• Short exercise:
Answer these questions from the post on data compression below, numbering each answer to match its question.
1. What does the post say people will blame after looking at a problem for three days without getting anywhere?
2. Whose compression options does the post say should be far ahead of home-grown solutions?
3. If decompression is already written, for what purpose can it be used?

• Passage:

Combine Lionel's and Chuck's points about "support" with "every time someone 
has been looking at a problem for three days and arrived nowhere, they're going 
to blame the compression/decompression/(depression), just because they can't 
find out for real why something isn't working".

Why is anything being done before it is known to be an issue? It may be, as the 
server-people won't be used to trailing blanks in fixed-width fields, but they 
probably have several possible compression options before anyone need consider 
the Micro Focus options, which, as you suspect, should be waaaaayyyyyy ahead of 
home-grown solutions, especially those solutions desperately in search of a 
problem.

It is a, bad, idea. If someone was paying me to do it, I'd expect to more than 
earn my pay by arguing against it.

If decompression is already written, it can at be used to quantify the issue in 
various ways (totals, averages, losses from no-compression vs gains from no 
control information, per record, file sub-system, system) so that everything is 
ready for a meeting with the storage admin people.

• Supplied information:
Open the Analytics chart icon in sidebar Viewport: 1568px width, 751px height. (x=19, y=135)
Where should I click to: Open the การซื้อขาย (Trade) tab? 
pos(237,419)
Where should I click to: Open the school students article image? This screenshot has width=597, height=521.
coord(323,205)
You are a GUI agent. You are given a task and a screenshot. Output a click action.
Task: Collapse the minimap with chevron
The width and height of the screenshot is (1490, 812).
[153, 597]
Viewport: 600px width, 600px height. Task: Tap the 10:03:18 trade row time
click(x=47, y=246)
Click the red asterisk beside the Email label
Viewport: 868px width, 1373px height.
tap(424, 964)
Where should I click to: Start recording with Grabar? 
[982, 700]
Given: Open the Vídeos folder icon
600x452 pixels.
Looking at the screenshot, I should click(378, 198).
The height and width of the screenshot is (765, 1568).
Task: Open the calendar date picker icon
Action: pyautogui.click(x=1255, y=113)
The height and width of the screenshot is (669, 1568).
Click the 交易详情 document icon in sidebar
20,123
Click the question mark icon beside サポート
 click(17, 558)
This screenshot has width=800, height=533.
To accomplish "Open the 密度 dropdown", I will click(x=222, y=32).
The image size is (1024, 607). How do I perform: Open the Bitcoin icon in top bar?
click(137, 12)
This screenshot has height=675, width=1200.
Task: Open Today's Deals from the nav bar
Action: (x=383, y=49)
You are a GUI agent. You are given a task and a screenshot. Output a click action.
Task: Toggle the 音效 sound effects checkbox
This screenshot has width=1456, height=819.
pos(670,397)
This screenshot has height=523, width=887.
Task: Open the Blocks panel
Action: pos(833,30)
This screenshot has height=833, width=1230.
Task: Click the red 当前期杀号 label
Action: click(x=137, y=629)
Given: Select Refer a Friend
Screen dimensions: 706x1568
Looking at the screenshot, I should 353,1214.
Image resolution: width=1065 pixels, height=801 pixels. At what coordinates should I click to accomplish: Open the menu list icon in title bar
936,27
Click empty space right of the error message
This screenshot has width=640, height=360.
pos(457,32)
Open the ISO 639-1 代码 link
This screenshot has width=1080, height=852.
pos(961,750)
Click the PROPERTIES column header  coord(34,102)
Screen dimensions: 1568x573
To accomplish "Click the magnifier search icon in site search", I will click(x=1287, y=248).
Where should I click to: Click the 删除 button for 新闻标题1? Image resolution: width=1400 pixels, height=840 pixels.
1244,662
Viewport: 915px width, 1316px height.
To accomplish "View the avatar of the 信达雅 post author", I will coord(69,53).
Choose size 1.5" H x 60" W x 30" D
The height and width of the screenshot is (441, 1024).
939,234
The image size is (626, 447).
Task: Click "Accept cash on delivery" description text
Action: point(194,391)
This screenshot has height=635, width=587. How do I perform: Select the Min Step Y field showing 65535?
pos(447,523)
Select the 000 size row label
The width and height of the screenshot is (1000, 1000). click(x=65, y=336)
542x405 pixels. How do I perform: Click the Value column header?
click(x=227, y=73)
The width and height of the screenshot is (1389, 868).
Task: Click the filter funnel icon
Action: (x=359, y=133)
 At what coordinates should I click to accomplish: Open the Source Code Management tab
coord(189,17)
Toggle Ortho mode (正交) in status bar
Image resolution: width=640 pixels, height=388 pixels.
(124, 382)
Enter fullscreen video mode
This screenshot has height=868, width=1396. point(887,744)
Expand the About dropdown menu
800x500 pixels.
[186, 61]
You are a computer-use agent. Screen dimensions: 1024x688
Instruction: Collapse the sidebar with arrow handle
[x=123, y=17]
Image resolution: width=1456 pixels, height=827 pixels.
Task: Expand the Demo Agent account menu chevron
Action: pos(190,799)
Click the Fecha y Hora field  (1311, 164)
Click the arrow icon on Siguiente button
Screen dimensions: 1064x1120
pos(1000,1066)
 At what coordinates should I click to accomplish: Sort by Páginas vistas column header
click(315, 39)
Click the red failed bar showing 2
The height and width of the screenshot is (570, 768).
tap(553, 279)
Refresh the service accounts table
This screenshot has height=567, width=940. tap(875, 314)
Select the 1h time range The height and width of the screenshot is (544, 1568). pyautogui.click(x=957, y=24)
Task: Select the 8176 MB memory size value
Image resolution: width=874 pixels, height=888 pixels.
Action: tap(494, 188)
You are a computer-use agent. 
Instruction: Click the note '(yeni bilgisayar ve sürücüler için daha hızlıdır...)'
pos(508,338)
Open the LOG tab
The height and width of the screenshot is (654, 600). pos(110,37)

• Task output:
1. The compression/decompression, which the post also calls "(depression)."
2. The Micro Focus options.
3. To quantify the issue in various ways, such as totals, averages, and losses from no compression versus gains from no control information, per record, file, sub-system, and system, so that everything is ready for a meeting with the storage admin people.